A sequence of short-duration pulses is transmitted by the radar, and the same sequence is repeated after a certain period known as the pulse repetition interval or (PRI) [31]. These repetitions are gathered in a 2D matrix, which can be represented as follows:

r [n, m] = \sum_{n = 1}^{N} y [n, k - m] + N o i s e

(4)

where N denotes the noise vector and k is the delay between the transmitted and received signals. The corresponding matrix form, known as the data matrix, can be written as follows:

\vec{R} = {\vec{Y}}_{n, m} + N

(5)

Here, rows ‘n’ and columns ‘m’ are referred to as the “fast time” and “slow time”, respectively. “Fast time” comprises a sequence of the pulses transmitted by the radar while “slow time” is the repetition of these transmitted pulses, depending upon the PRI.
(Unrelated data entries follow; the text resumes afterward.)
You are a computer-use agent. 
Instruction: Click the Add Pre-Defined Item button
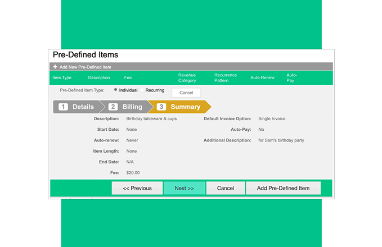coord(283,188)
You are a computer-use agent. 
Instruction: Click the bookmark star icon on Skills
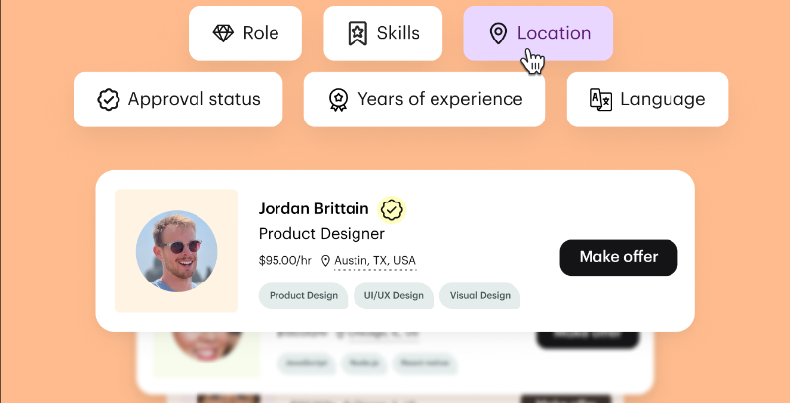pyautogui.click(x=357, y=33)
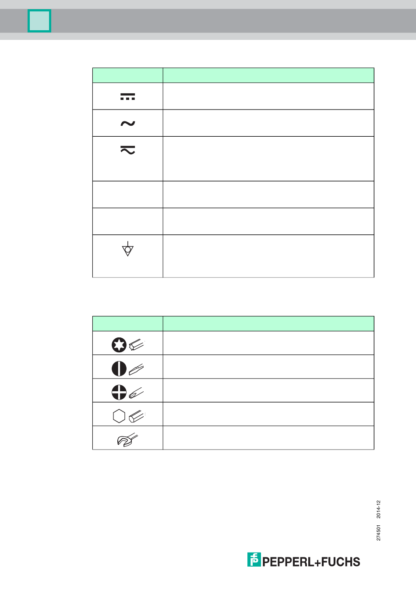Select the slotted screw head icon

(119, 369)
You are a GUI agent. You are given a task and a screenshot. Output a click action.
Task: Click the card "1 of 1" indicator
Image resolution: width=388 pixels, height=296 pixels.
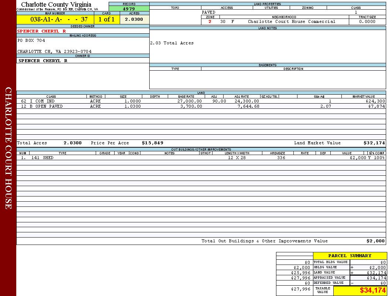coord(106,20)
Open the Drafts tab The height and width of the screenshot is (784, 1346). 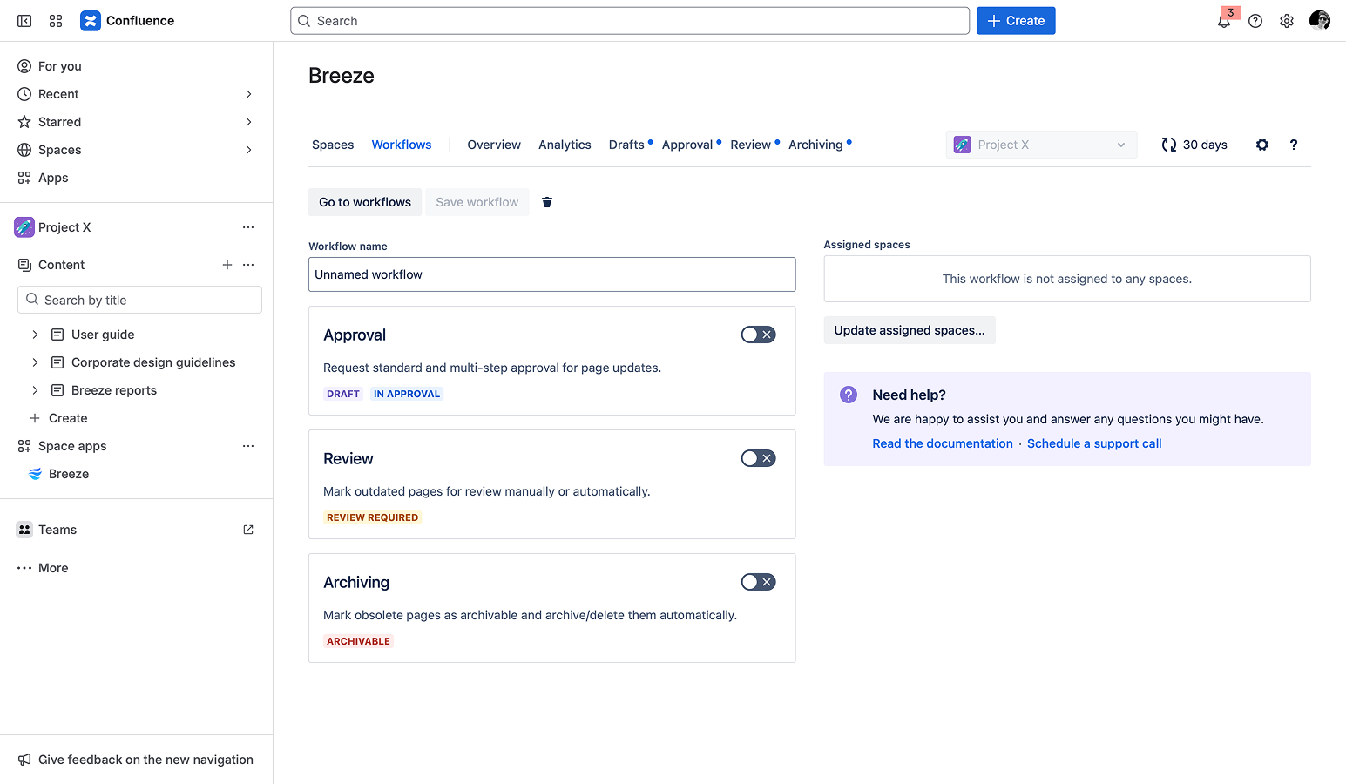tap(626, 145)
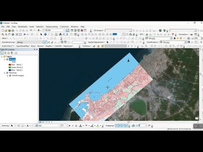Click the Full Extent globe icon
Image resolution: width=203 pixels, height=152 pixels.
click(x=13, y=34)
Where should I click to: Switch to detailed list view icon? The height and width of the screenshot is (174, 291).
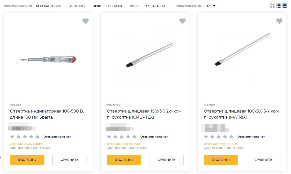[x=279, y=6]
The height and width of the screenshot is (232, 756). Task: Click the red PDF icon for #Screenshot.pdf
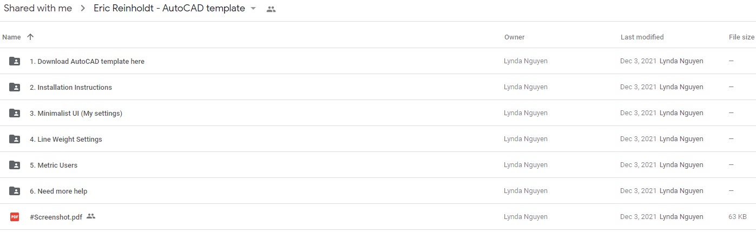coord(15,217)
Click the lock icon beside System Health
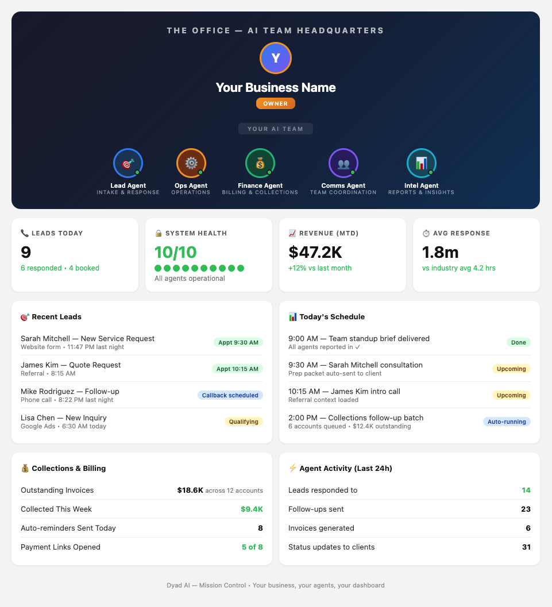The width and height of the screenshot is (552, 607). [159, 233]
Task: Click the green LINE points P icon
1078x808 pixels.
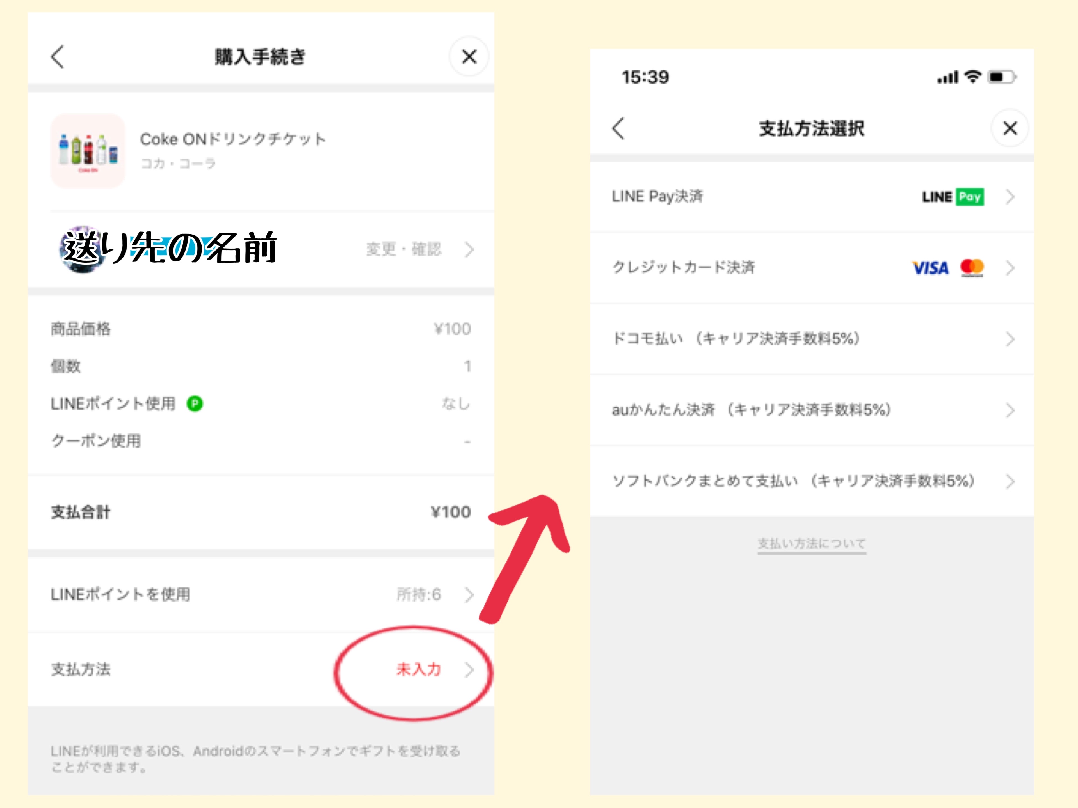Action: point(195,404)

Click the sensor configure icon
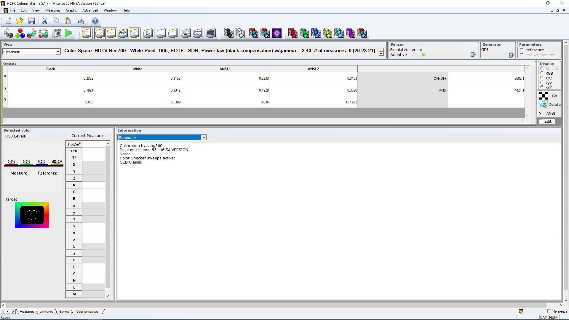tap(473, 55)
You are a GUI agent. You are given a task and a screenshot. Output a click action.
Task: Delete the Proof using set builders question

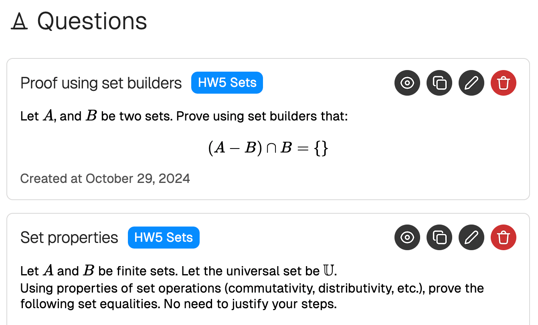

The clutter-removed signal was statistically normalized before further processing. The objective of the statistical normalization process was to prepare a uniform set of data ranges for training purposes. Data normalization or feature scaling reduces the overall variance of the measurement data, making classification easier. For the purpose of normalization, we used the following equation:

{\vec{R}}_{normalized} = a b s (\frac{\vec{R} - µ}{δ})

(6)

where µ and

δ

are the mean and standard deviation of matrix

\vec{R}

. Here, we are subtracting the mean value of

\vec{R}

from the original matrix and dividing the result by the overall standard deviation. The absolute of the resultant is taken to obtained the final normalized matrix. The normalization process was performed for each training sample.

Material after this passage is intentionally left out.